Another example? Okay, let’s talk free trade. Republican candidates, one and all, call for an end to NAFTA and CAFTA as failed programs… none more vocally than Paul, but Romney and McCain have also called for an end to both agreements, and Huckabee is simply too ignorant to discuss it.

So, if NAFTA/CAFTA is such a bad thing, why did Reagan fight for 8 years as President to get it implemented?

That’s right, all you “Reagan-ites” out there, Big Ron was espousing the wonders of free trade as early as his 1st Inaugural Address in Jan. of 1981. He initiated NAFTA with the US/Canadian Free Trade Agreement in 1985, and looked for the inclusion of Mexico into the agreement eventually.

Let’s talk spending. The GOP candidates want to cut taxes and reduce spending… just like Reagan did. Smaller government is better government… and I believe that. I DO! Reagan didn’t, though…
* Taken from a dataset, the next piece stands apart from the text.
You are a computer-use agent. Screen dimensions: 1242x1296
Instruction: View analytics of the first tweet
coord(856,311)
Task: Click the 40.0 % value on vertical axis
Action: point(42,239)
Reagan cut taxes at a time in America when inflation was higher than it had been since 1947, unemployment was more than 11%, and the entire economy was as stagnant as it had ever been. All well and good, and it DID stimulate the economy over the next four years. However, he did NOT reduce the size of government even one IOTA. The cuts he made to social programs and education didn’t even make a dent in the increased cost of defense over the same time period. On average, the Federal Budget under Reagan called for 18% MORE money ever year he was in office (that’s AVERAGE, mind you… not every year literally). “Trickle-down” economics resulted directly in the market crash of ‘87, and that crash had an awful lot to do with Bush Sr. having to raise taxes and LOSE the ‘92 election. Show me ONE example of Reagan reducing either the SIZE or COST of government, even for ONE YEAR of his administration. Don’t bother, you can’t because he DIDN’T! AND Reagan wasn’t a “war time” President like Bush Jr. and the next guy will be, either.

I will leave my comments on terrorism as they stand in the previous posts… I’m too tired to retype them here.

So, tell me that Reagan wasn’t soft on Iran specifically, terrorism in general, illegal immigration and amnesty, big government deficit spending, NAFTA, et al. Explain to me how Romney, Huckabee, Paul or any other conservative out there can call themselves “Reagan-like” in their positions when the historical facts show me that the exact opposite is true?